### YOUR ASSIGNMENT
What is the number of lines in the entries that contain "breadcrumb"? Reply with that number only.

[[ DATASET open ]]

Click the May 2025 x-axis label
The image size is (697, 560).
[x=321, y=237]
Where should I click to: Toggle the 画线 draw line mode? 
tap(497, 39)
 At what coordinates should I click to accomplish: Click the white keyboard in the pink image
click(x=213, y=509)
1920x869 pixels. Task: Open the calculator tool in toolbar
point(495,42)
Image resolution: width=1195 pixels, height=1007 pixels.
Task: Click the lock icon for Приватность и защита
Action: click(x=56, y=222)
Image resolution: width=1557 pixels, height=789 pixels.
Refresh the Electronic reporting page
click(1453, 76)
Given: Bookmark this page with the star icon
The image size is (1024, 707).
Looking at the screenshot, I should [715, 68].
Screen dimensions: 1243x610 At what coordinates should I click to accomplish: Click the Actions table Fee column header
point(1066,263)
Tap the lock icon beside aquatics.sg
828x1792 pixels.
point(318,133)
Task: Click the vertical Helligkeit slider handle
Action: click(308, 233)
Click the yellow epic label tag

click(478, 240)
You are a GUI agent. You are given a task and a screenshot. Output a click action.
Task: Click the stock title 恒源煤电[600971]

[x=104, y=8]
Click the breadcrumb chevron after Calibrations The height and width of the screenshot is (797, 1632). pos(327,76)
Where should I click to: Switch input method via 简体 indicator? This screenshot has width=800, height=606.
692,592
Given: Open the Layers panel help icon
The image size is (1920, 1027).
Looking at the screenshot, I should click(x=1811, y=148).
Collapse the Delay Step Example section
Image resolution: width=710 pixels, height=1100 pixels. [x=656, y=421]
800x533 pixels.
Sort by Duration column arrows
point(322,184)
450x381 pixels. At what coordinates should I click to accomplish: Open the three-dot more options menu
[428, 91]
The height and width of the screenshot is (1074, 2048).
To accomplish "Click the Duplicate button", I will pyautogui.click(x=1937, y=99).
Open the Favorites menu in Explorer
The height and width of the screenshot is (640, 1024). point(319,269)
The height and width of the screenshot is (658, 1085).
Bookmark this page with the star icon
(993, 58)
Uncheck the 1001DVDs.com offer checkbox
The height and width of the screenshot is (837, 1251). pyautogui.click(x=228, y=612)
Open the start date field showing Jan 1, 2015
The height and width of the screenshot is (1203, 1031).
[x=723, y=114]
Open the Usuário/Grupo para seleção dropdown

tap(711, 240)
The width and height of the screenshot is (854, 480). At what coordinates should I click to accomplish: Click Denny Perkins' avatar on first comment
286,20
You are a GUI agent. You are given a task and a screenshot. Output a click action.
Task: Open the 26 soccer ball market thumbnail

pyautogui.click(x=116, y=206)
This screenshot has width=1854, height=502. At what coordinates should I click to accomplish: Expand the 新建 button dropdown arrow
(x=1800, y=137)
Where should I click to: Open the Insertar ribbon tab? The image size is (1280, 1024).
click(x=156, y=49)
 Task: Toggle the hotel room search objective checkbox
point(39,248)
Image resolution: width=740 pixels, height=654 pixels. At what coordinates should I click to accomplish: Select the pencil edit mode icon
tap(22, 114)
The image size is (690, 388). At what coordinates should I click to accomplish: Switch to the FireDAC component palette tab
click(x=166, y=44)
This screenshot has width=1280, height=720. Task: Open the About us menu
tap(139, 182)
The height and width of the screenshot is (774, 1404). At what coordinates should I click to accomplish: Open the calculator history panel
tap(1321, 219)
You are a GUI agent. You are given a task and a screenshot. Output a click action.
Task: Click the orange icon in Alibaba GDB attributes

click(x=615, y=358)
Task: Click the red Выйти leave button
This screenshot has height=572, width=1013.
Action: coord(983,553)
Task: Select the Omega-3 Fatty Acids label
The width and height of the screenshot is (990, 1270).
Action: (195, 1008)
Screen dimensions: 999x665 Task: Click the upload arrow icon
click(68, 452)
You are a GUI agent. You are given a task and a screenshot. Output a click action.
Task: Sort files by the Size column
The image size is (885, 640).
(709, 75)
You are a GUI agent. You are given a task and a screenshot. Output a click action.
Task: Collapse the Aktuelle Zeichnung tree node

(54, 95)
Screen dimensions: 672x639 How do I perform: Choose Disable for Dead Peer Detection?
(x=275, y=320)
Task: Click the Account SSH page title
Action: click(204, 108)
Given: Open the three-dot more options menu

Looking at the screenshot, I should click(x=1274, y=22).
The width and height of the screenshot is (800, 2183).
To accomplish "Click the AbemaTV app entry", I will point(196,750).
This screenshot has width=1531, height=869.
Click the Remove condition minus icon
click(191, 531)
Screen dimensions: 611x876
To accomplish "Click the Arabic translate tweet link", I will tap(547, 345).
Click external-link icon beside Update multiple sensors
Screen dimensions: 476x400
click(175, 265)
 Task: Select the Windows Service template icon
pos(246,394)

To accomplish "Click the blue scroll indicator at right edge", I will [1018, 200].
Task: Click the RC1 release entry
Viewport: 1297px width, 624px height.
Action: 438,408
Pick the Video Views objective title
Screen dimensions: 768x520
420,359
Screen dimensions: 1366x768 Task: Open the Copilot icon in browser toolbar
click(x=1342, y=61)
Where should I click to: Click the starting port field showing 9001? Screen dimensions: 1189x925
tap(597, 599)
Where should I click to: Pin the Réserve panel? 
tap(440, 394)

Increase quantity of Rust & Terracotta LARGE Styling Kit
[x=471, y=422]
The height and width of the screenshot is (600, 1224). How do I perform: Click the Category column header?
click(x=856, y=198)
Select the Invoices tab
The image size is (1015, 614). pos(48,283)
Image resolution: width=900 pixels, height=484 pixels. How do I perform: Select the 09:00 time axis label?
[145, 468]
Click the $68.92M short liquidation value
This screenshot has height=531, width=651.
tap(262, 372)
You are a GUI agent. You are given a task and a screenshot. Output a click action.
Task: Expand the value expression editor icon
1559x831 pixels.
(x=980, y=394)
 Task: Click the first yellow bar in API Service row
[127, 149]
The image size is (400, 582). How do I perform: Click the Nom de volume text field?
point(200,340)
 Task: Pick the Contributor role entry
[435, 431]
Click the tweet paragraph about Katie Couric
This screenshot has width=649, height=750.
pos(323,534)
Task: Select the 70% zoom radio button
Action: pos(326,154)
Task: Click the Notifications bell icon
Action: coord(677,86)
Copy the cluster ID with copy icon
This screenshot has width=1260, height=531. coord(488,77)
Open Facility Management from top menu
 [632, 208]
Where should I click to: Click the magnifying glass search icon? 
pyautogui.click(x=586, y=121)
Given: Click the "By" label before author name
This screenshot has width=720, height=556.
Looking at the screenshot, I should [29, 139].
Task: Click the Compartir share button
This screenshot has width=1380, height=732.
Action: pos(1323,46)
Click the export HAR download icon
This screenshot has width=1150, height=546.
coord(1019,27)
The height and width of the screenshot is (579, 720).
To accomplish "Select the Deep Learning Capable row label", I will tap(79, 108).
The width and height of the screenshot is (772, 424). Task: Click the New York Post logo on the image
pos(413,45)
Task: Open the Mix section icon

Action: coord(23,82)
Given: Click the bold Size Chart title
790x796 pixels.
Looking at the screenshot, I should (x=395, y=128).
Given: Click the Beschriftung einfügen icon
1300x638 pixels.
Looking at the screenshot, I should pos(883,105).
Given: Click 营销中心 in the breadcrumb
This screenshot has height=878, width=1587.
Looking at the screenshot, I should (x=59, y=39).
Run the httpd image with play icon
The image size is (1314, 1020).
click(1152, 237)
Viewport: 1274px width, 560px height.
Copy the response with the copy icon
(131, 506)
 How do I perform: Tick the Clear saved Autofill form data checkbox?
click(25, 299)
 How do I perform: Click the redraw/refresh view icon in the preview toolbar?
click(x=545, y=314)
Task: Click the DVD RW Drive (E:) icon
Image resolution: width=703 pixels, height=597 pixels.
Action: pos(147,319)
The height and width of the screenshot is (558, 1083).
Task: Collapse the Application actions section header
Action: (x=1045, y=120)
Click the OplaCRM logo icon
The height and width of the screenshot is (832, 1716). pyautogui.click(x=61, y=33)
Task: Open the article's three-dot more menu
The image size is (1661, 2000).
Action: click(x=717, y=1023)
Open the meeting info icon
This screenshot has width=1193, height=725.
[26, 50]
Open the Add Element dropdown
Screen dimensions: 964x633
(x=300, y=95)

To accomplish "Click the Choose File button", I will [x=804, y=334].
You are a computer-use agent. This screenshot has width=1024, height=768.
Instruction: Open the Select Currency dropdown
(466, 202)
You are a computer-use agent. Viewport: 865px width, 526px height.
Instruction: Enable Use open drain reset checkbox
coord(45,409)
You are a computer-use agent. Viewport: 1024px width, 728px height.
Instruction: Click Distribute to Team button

[[ DATASET closed ]]

### SOLVED EXERCISE
2